Photographer Jim Thompson started his business in downtown Knoxville 100 years ago. It's still there—and so are his pictures.

When James E. Thompson moved to Knoxville from Morristown in the late 1800s he wasn't looking to establish a dynasty. He was just hoping to make a living. While working as an apprentice architect at a Knoxville firm, the young photography enthusiast bought himself some basic camera and developing equipment and started taking pictures.

Within a few years, however, he found a lucrative niche. "He was really one of the first photographers in the area to make his living making pictures of things and places instead of people," says Thompson's grandson, Ed Thompson.

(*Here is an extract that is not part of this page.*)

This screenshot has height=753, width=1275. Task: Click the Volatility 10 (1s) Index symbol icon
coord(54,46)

And so in 1902, James E. (Jim) Thompson founded his own business, Jim Thompson Company. Initially based in his house on Church Avenue (on a site now occupied by the Civic Coliseum's parking lot), the business grew over time to include stores across the region and even into Kentucky. Now called Thompson Photo Products (after decades as the Snap Shop) and run by fourth-generation descendants of its founder, the business is going strong as it prepares to celebrate its centennial.

As Ed Thompson notes, that is no small achievement for an independent retailer in a field dominated by national chains. Thompson Photo has successfully weathered market incursions by volume discounters like Wolf Camera, partly by diversifying—particularly into used equipment—but mostly through a continuity of ownership and carefully cultivated customer loyalty.

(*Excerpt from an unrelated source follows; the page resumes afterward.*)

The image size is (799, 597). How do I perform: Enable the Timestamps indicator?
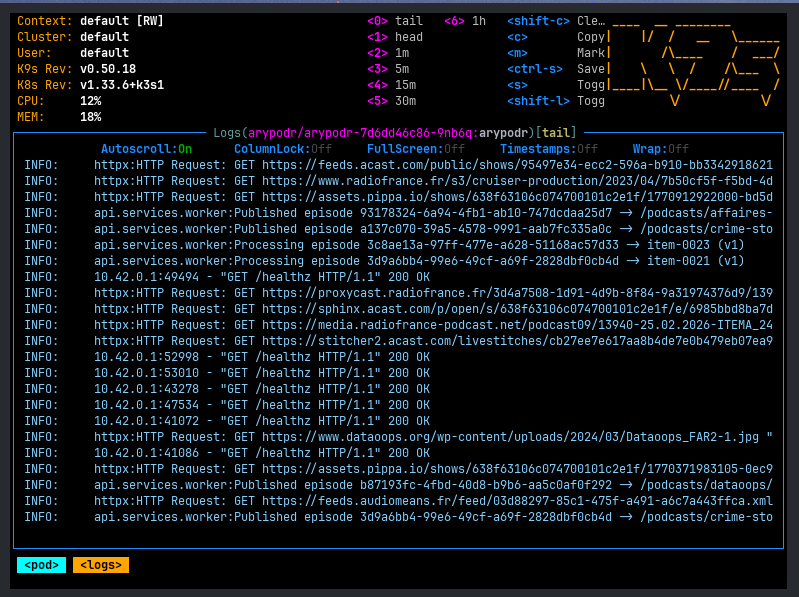tap(549, 149)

It was a family affair from the get-go, with Jim recruiting his brother Robin to help on and off for the first few decades. In 1927, the Thompsons opened a downtown retail outlet in the old Journal Arcade building, managed by Jim's son Bert. Bert Thompson ran the expanding Thompson enterprise for the next 50 years, until his own sons, Ed and Jim, took over around 1980. For health reasons, Ed Thompson has in recent years pulled back from the business, leaving it in the hands of his own children: his daughter Ann, and his son Ed.

"We're kind of a hotbed of nepotism," Ed the elder says with a chuckle. "Everyone in the family at one time or another worked at the store."

There are now three Thompson Photo stores in Knoxville and one in Oak Ridge. They sell cameras and equipment, new and used, and their periodic tent sales are magnets for professional and amateur shutterbugs across East Tennessee. Ed Thompson says one regular customer, Claude Fox, is in his 90s and has been coming to the store almost daily for decades. The store's longevity sometimes even takes Thompson by surprise.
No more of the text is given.